Hossam Eissa, a law professor at Cairo's Ain Shams University and a prominent leftist personality, told IPS that application of the disenfranchisement law "would mean conducting the presidential elections again from scratch."
Many of the Tahrir Square protesters are also demanding the formation of "civil presidential council" consisting of the Brotherhood's Morsi and eliminated presidential candidates Hamdeen Sabbahi (nationalist-leftist) and Abdel-Moneim Abul-Fotouh (moderate Islamist). The latter two men came in third and fourth place respectively in last month's first-round presidential vote.
The proposed council " which largely aims to sideline Shafiq — would be mandated with governing the country until a new constitution is drafted and fresh elections held. While the idea has met with support from liberal and leftist quarters, it was quickly rejected by the Muslim Brotherhood.
If political forces want to see Shafiq defeated, the Brotherhood asserts, they should unite behind the Brotherhood's candidate in this month's runoff.

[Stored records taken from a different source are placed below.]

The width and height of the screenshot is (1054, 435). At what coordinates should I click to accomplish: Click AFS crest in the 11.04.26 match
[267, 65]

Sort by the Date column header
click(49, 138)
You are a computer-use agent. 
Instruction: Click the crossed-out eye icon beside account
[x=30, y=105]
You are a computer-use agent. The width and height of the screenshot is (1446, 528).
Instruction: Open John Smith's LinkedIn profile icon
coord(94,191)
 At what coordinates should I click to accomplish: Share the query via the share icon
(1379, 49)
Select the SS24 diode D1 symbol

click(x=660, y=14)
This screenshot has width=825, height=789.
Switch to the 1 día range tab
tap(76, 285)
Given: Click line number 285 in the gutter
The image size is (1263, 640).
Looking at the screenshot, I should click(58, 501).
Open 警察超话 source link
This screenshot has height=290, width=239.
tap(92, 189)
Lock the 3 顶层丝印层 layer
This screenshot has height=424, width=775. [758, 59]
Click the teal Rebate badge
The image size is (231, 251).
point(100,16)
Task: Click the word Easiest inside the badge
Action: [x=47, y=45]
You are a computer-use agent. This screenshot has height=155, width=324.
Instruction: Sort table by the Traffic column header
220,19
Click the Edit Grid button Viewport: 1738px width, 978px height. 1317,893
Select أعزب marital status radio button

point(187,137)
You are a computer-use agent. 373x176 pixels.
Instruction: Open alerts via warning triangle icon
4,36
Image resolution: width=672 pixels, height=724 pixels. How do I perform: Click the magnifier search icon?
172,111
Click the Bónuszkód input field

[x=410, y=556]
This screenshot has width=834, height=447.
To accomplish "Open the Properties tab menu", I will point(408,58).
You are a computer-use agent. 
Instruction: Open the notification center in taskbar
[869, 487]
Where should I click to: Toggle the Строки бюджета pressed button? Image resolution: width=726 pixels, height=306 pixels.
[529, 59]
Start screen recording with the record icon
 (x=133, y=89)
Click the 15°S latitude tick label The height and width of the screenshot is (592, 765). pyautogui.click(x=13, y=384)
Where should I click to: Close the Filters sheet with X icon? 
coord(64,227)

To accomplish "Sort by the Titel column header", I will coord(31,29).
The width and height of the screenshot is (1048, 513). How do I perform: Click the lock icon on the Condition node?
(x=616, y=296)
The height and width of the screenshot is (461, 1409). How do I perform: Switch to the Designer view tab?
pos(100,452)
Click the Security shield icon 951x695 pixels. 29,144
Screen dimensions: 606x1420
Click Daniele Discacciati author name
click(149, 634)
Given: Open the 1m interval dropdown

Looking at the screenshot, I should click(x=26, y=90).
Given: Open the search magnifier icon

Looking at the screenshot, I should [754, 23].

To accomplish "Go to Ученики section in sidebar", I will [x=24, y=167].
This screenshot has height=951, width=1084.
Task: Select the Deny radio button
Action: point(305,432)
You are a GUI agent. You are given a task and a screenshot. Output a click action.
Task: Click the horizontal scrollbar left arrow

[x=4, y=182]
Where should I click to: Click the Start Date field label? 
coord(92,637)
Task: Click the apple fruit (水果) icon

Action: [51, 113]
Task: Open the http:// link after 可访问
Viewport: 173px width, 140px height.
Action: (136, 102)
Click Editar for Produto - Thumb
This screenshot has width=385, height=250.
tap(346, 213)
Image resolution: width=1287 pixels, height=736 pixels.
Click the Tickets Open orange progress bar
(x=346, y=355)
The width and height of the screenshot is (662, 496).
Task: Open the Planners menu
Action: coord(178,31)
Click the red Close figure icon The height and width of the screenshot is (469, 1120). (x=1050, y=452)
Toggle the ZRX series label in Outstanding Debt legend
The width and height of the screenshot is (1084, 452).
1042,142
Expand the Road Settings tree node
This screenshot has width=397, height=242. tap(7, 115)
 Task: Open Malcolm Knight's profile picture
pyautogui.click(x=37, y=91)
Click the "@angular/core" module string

According to Sami, proposals for an unelected presidential council "aren't realistic," since such a council would lack constitutionality.
"What's more, neither parliament nor Egypt's ruling military council has the authority to create such a body," Sami explained. "It's more realistic to push for the application of the political disenfranchisement law, which would see Shafiq barred from contesting the presidency and force fresh elections."
While leftist and liberal parties and groups voice deep misgivings about the Brotherhood, both sides are united in their rejection of Shafiq, who is widely seen as a symbol of the ousted Mubarak regime.
"Tuesday's demonstration sent a powerful message to Mubarak regime holdovers that the Egyptian people reject a return to the autocracy and corruption of the past," Mahmoud al-Khodeiry, head of parliament's legislative affairs committee, told IPS from Tahrir Square.
Maher, for his part, warned that the controversial court verdicts had proven that "remnants of the Mubarak regime remain deeply entrenched throughout all echelons of the state." That being the case, he went on to describe last year's Tahrir Square uprising as "only round-one of Egypt's ongoing revolution.